Criteria | Anthropic (Claude) | OpenAI (GPT) |
|---|---|---|
Position on mass surveillance | Categorical refusal | Added after renegotiation |
Position on autonomous weapons | Categorical refusal | Not addressed in contract |
Pentagon contract | $200M - now suspended | New contract signed |
Classified network presence | First model deployed | Deployment in progress |
Employee reaction | Internal support for CEO | Open letter criticizing leadership |
Legal status | Suing the Pentagon | Contract under renegotiation |
Use in Iran operations | Still active via Palantir | Not yet operational |
The Chatham House analysis is unequivocal: "The most consequential decisions about how AI systems can and cannot be used - whether they can target or kill without human oversight or be used for mass domestic surveillance - are not being made in legislatures and international forums, but in contract negotiations."
Unlike nuclear technology, aviation, or pathogen research, all governed by binding international treaty regimes, no equivalent regulatory framework exists for AI. And the U.S.-China rivalry makes multilateral cooperation on this subject highly unlikely.
The Anthropic affair exposes a fundamental paradox: governments demand that AI companies build ethical guardrails into their products, then exempt themselves from those very constraints in the name of national security. As the Daily Economy put it: "If ethics are indispensable to safe AI, they are most indispensable where power is greatest and secrecy deepest."

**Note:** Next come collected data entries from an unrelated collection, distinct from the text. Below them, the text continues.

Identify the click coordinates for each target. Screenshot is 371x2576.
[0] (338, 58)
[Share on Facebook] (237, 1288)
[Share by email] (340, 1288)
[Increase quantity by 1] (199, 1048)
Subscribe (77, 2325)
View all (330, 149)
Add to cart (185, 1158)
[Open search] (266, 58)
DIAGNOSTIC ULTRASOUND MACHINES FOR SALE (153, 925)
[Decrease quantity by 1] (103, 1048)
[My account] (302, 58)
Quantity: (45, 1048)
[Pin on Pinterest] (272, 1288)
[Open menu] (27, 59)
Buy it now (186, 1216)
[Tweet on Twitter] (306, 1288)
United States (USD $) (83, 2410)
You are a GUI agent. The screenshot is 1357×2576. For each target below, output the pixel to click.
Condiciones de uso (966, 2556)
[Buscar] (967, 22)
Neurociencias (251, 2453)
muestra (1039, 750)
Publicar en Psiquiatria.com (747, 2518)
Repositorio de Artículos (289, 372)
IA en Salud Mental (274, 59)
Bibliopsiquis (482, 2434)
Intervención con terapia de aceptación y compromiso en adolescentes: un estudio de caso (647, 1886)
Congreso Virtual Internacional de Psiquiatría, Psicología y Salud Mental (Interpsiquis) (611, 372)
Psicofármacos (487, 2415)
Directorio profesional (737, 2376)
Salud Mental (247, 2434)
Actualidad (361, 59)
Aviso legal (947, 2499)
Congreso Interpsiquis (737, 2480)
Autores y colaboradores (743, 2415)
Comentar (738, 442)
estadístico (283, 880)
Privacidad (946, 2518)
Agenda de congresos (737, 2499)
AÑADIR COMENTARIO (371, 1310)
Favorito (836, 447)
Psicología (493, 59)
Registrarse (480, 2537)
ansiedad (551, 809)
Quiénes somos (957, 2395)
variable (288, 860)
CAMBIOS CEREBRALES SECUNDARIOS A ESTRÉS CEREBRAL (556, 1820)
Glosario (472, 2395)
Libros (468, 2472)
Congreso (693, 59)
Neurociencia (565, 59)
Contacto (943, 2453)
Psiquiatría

The outcome of this confrontation remains uncertain. Several scenarios are emerging:
Anthropic's lawsuit: The company has confirmed it will challenge the designation in court. Legal experts believe its arguments are strong, particularly the fact that the law was never designed to target American companies.
Military transition: The Pentagon has six months to replace Claude, but experts estimate it could take much longer. In the meantime, Claude continues to be used in Iran operations.
Impact on Anthropic's IPO: With a $19 billion revenue run rate and an IPO in preparation, this crisis poses a significant risk to the company's valuation.
Precedent for the industry: If the Pentagon can force an American supplier to abandon its terms of use, it changes the rules of the game for the entire tech industry.
For businesses that rely on AI in their daily operations - from Emelia.io's prospecting tools to the automation solutions built by Bridgers Agency - this affair is a crucial reminder: choosing your AI provider is not just about technical performance. The governance, values, and political stability of your technology partner can have direct consequences on your business.